§ Required action
Could you copy every entry exactly, with nothing changed?
______
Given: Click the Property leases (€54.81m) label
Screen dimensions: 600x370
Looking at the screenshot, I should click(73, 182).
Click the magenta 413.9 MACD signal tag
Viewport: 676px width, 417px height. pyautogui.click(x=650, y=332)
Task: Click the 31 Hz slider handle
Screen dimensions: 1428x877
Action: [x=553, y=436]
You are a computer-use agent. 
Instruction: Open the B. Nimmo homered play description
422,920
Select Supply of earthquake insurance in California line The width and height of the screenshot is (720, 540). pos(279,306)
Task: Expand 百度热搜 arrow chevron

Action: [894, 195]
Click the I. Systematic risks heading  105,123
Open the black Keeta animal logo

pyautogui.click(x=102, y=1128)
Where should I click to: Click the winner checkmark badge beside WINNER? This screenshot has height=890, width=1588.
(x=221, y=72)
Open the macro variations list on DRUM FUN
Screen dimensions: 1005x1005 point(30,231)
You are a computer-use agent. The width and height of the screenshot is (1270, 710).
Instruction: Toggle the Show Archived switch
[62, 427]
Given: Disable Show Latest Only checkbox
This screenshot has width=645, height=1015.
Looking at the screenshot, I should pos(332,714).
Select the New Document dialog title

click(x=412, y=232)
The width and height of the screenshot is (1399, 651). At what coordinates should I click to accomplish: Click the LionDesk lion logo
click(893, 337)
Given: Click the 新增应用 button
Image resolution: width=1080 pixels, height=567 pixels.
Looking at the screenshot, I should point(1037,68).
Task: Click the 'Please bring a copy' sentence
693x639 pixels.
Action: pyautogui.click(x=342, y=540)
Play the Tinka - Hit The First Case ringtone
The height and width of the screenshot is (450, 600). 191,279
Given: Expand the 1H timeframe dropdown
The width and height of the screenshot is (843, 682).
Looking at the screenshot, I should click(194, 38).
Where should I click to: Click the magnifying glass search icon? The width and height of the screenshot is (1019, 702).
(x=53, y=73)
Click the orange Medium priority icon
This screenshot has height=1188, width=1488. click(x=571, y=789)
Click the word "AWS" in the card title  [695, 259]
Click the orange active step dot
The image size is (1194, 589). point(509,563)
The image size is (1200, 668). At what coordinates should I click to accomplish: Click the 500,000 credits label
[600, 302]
______
§ Solved exercise
Given: Click the Property leases (€54.81m) label
Screen dimensions: 600x370
Looking at the screenshot, I should click(73, 182).
Click the magenta 413.9 MACD signal tag
Viewport: 676px width, 417px height. pyautogui.click(x=650, y=332)
Task: Click the 31 Hz slider handle
Screen dimensions: 1428x877
Action: [x=553, y=436]
You are a computer-use agent. 
Instruction: Open the B. Nimmo homered play description
422,920
Select Supply of earthquake insurance in California line The width and height of the screenshot is (720, 540). pos(279,306)
Task: Expand 百度热搜 arrow chevron

Action: [894, 195]
Click the I. Systematic risks heading  105,123
Open the black Keeta animal logo

pyautogui.click(x=102, y=1128)
Where should I click to: Click the winner checkmark badge beside WINNER? This screenshot has height=890, width=1588.
(x=221, y=72)
Open the macro variations list on DRUM FUN
Screen dimensions: 1005x1005 point(30,231)
You are a computer-use agent. The width and height of the screenshot is (1270, 710).
Instruction: Toggle the Show Archived switch
[62, 427]
Given: Disable Show Latest Only checkbox
This screenshot has width=645, height=1015.
Looking at the screenshot, I should pos(332,714).
Select the New Document dialog title

click(x=412, y=232)
The width and height of the screenshot is (1399, 651). At what coordinates should I click to accomplish: Click the LionDesk lion logo
click(893, 337)
Given: Click the 新增应用 button
Image resolution: width=1080 pixels, height=567 pixels.
Looking at the screenshot, I should point(1037,68).
Task: Click the 'Please bring a copy' sentence
693x639 pixels.
Action: pyautogui.click(x=342, y=540)
Play the Tinka - Hit The First Case ringtone
The height and width of the screenshot is (450, 600). 191,279
Given: Expand the 1H timeframe dropdown
The width and height of the screenshot is (843, 682).
Looking at the screenshot, I should click(194, 38).
Where should I click to: Click the magnifying glass search icon? The width and height of the screenshot is (1019, 702).
(x=53, y=73)
Click the orange Medium priority icon
This screenshot has height=1188, width=1488. click(x=571, y=789)
Click the word "AWS" in the card title  [695, 259]
Click the orange active step dot
The image size is (1194, 589). point(509,563)
The image size is (1200, 668). At what coordinates should I click to accomplish: Click the 500,000 credits label
[600, 302]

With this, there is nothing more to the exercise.